Like his friend and colleague Nikolai Roerich, Makarenko was an artist with a passion for archeology, and the Archeological Commission dispatched him all around the empire to sketch the excavations. During the Great War, when the Russian army briefly occupied Trapezond and Fedor Uspenskii went there to see what could be gained, the Commission sent Makarenko to sketch. After the war he became actively involved in Ukrainian archeology, only to be murdered in Stalin’s purges. His only son drowned during an expedition in 1927.
Ossovskii epitomizes the fluidity of imperial borders in matters of archeological excavations. Ethnically Polish from Zhitomir, he was forced to quit his studies and fight on the Russian side during the Crimean War. He got pulled into archeology by way of studying the geology of Volhynia, where he sat on the local Statistical Committee.
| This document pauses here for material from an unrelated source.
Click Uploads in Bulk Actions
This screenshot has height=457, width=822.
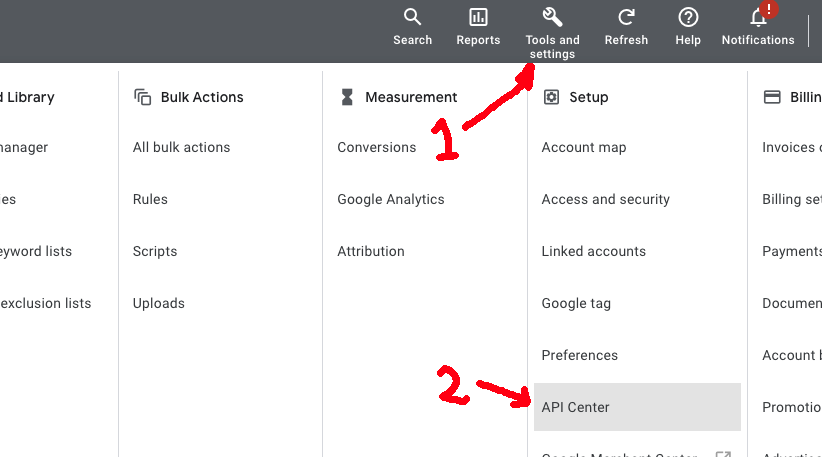(x=158, y=303)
He then moved to Krakow, Galicia, to excavate at the invitation of Polish archeologists; his background in geology took him to the Stone Age. After 18 years in Galicia, he returned to Russia, to excavate in Siberia.
Scion of a well-known literary family, Leonid Nikolaevich published extensively himself, though in educational and historical publications, some with a more popular focus. He had a minor focus on byliny, or Russian epics, and was actively involved with organizing numerous archeological congresses. Moreover, he taught at the Petersburg Archeological Institute.
One of the foremost Orientalists in all of Europe in the 19th century, Grigorev helped to organize the 3rd Congress of Orientalists in St. Petersburg in 1876. Working in Odessa, Orenburg, and Petersburg, he had antagonistic relations with a number of scholars. But a high profile figure, he pioneered in the study of Turkestan. Such a background also made him useful to the Ministry of Foreign Affairs.
Kertselli moved straight into the bureaucracy from his Moscow gymnasium, and developed into an ethnographer. He ended up at the Dashkov Ethnographic Department of the Rumiantsev Museum, having received a silver medal at the 1867 exhibition. He excavated in numerous kurgans in the Moscow vicinity, and later in the Caucasus. Moreover, he had a special interest in the material culture of Buddhist ceremonies among the Buriat tribes.